Abstract
Many sequential sampling models suggest decisions rely on the accumulation of evidence over time until reaching a particular threshold. These models can often account for variations of speed and accuracy in perceptual tasks by manipulation of this threshold. It has been hypothesized that the threshold maximizes an implicit reward function incorporates both the speed and accuracy of the response (Gold & Shadlen, 2003). This approach has produced a family of models that can describe a variety of behaviors in two-alternative forced choice (TAFC) tasks (Bogacz, et al., 2006).
We present a model of optimal sequential perceptual decision-making in a task that modifies the traditional TAFC by adding a supplementary option of acquiring additional information/sample at a cost (e.g., time).

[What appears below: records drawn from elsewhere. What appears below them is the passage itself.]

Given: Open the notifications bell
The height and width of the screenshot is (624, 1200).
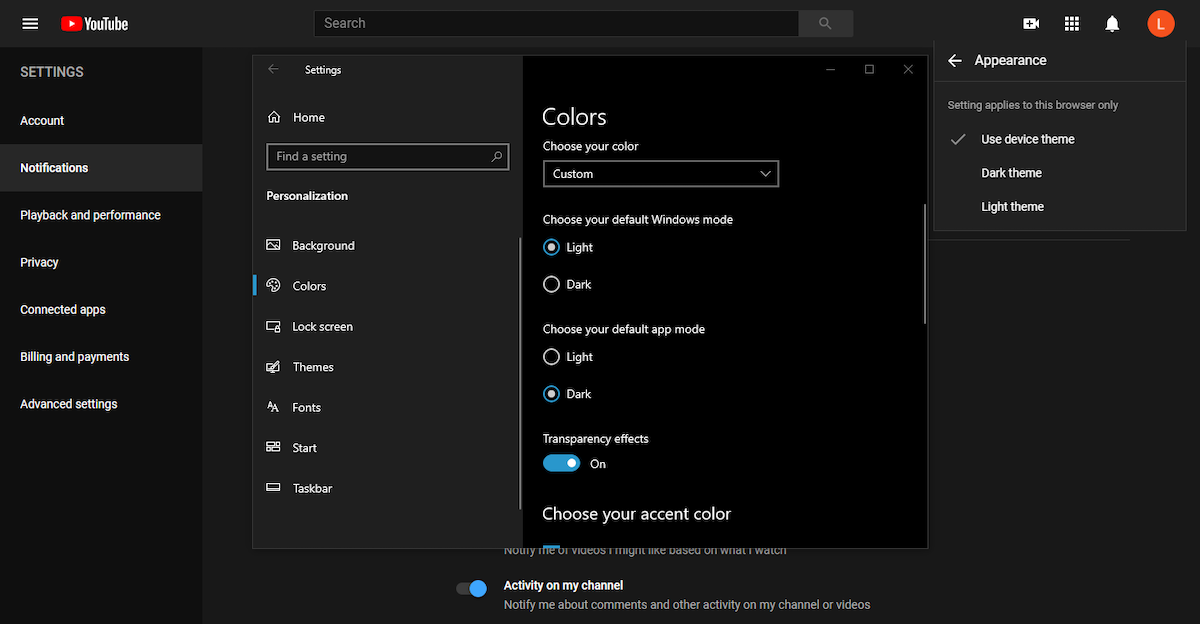Looking at the screenshot, I should (1112, 24).
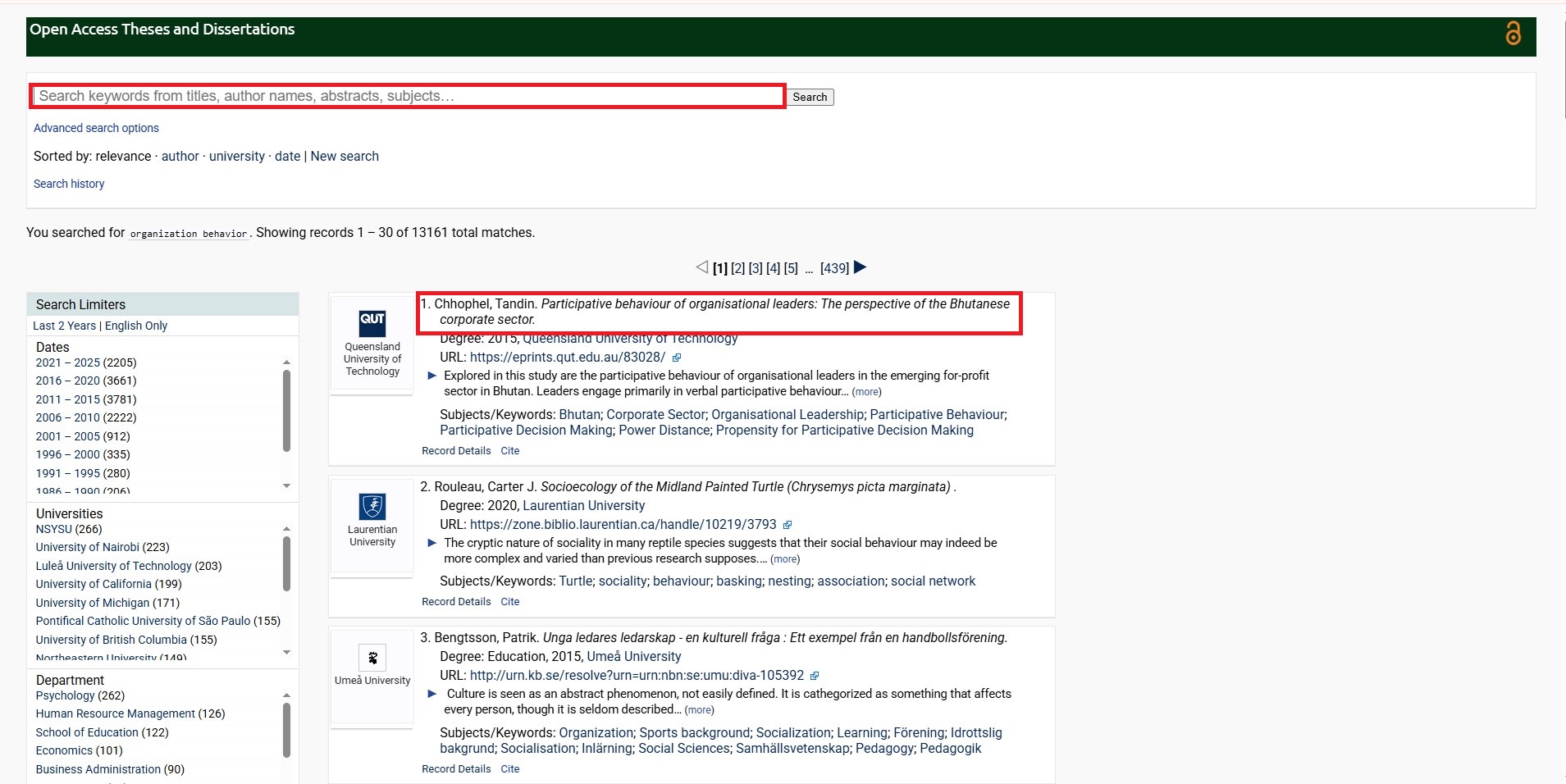The height and width of the screenshot is (784, 1566).
Task: Go to results page 3
Action: tap(756, 268)
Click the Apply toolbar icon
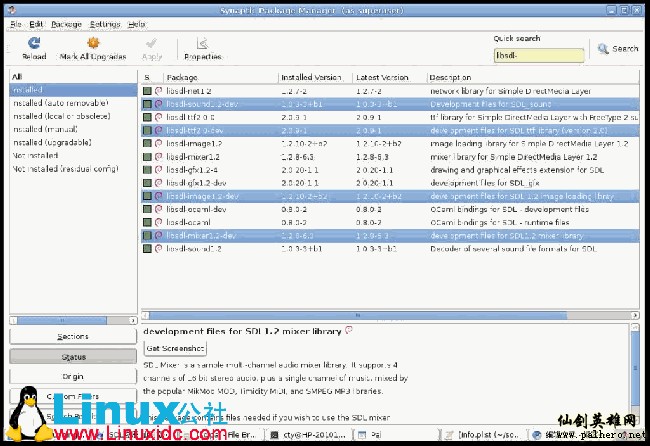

In the task, the observer receives a sample from two overlapping distributions. The observer can either use their estimation using this sample (and previous samples) to declare which distribution is the sampled distribution, or they can choose to receive another sample. A reward structure specifies the costs for correct and incorrect answers along with the cost for receiving an additional sample. Thus, the task is to weigh the current evidence against the benefit of acquiring an additional sample. The model adapts the drift-diffusion model (Ratcliff & Rouder, 1998) (Palmer, Huk, & Shadlen, 2005) for sequential decisions using a partially observable Markov decision process. The model provides a framework for evaluating the actual cost structures used by humans in a perceptual judgment task along with understanding the decision maker's sensitivity to these different reward structures. In addition to discussing these issues, the model provides a mechanism for evaluating the effects of imperfect integration (memory limitations), variable signal strengths, and variations in the reward structure for human and optimal behavior.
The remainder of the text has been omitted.